Copy out the following data line for line, without changing anything.
── Data in this exercise ──
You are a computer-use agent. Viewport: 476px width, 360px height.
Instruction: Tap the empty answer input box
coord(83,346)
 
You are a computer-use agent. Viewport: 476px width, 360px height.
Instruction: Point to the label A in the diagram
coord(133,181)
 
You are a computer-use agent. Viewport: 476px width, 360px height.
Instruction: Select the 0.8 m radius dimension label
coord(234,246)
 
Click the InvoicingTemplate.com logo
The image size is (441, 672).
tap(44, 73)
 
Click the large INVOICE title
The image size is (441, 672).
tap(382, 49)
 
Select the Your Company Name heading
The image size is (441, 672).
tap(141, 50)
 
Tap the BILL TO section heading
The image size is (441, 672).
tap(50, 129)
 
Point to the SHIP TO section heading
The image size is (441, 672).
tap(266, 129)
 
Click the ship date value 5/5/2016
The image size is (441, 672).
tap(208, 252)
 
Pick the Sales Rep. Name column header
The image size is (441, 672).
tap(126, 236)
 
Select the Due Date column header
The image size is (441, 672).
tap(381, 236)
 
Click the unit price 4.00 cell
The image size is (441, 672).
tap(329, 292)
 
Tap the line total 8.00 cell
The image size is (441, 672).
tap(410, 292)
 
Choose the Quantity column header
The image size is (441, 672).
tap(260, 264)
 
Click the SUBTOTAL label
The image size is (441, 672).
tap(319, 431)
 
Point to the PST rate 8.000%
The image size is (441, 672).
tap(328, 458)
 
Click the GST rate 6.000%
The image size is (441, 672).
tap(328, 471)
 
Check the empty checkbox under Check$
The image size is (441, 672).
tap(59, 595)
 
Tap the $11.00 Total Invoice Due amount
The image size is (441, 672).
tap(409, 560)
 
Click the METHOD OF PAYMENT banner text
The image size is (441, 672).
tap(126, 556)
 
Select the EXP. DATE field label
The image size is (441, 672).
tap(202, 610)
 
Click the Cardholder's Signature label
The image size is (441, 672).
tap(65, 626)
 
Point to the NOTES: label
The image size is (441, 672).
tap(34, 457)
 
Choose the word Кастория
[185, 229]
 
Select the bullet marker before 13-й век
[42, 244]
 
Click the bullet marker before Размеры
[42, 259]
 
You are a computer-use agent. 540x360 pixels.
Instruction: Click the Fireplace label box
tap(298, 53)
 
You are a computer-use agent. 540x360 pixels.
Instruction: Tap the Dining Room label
───
▶ Task result:
You are a computer-use agent. Viewport: 476px width, 360px height.
Instruction: Tap the empty answer input box
coord(83,346)
 
You are a computer-use agent. Viewport: 476px width, 360px height.
Instruction: Point to the label A in the diagram
coord(133,181)
 
You are a computer-use agent. Viewport: 476px width, 360px height.
Instruction: Select the 0.8 m radius dimension label
coord(234,246)
 
Click the InvoicingTemplate.com logo
The image size is (441, 672).
tap(44, 73)
 
Click the large INVOICE title
The image size is (441, 672).
tap(382, 49)
 
Select the Your Company Name heading
The image size is (441, 672).
tap(141, 50)
 
Tap the BILL TO section heading
The image size is (441, 672).
tap(50, 129)
 
Point to the SHIP TO section heading
The image size is (441, 672).
tap(266, 129)
 
Click the ship date value 5/5/2016
The image size is (441, 672).
tap(208, 252)
 
Pick the Sales Rep. Name column header
The image size is (441, 672).
tap(126, 236)
 
Select the Due Date column header
The image size is (441, 672).
tap(381, 236)
 
Click the unit price 4.00 cell
The image size is (441, 672).
tap(329, 292)
 
Tap the line total 8.00 cell
The image size is (441, 672).
tap(410, 292)
 
Choose the Quantity column header
The image size is (441, 672).
tap(260, 264)
 
Click the SUBTOTAL label
The image size is (441, 672).
tap(319, 431)
 
Point to the PST rate 8.000%
The image size is (441, 672).
tap(328, 458)
 
Click the GST rate 6.000%
The image size is (441, 672).
tap(328, 471)
 
Check the empty checkbox under Check$
The image size is (441, 672).
tap(59, 595)
 
Tap the $11.00 Total Invoice Due amount
The image size is (441, 672).
tap(409, 560)
 
Click the METHOD OF PAYMENT banner text
The image size is (441, 672).
tap(126, 556)
 
Select the EXP. DATE field label
The image size is (441, 672).
tap(202, 610)
 
Click the Cardholder's Signature label
The image size is (441, 672).
tap(65, 626)
 
Point to the NOTES: label
The image size is (441, 672).
tap(34, 457)
 
Choose the word Кастория
[185, 229]
 
Select the bullet marker before 13-й век
[42, 244]
 
Click the bullet marker before Размеры
[42, 259]
 
You are a computer-use agent. 540x360 pixels.
Instruction: Click the Fireplace label box
tap(298, 53)
 
You are a computer-use agent. 540x360 pixels.
Instruction: Tap the Dining Room label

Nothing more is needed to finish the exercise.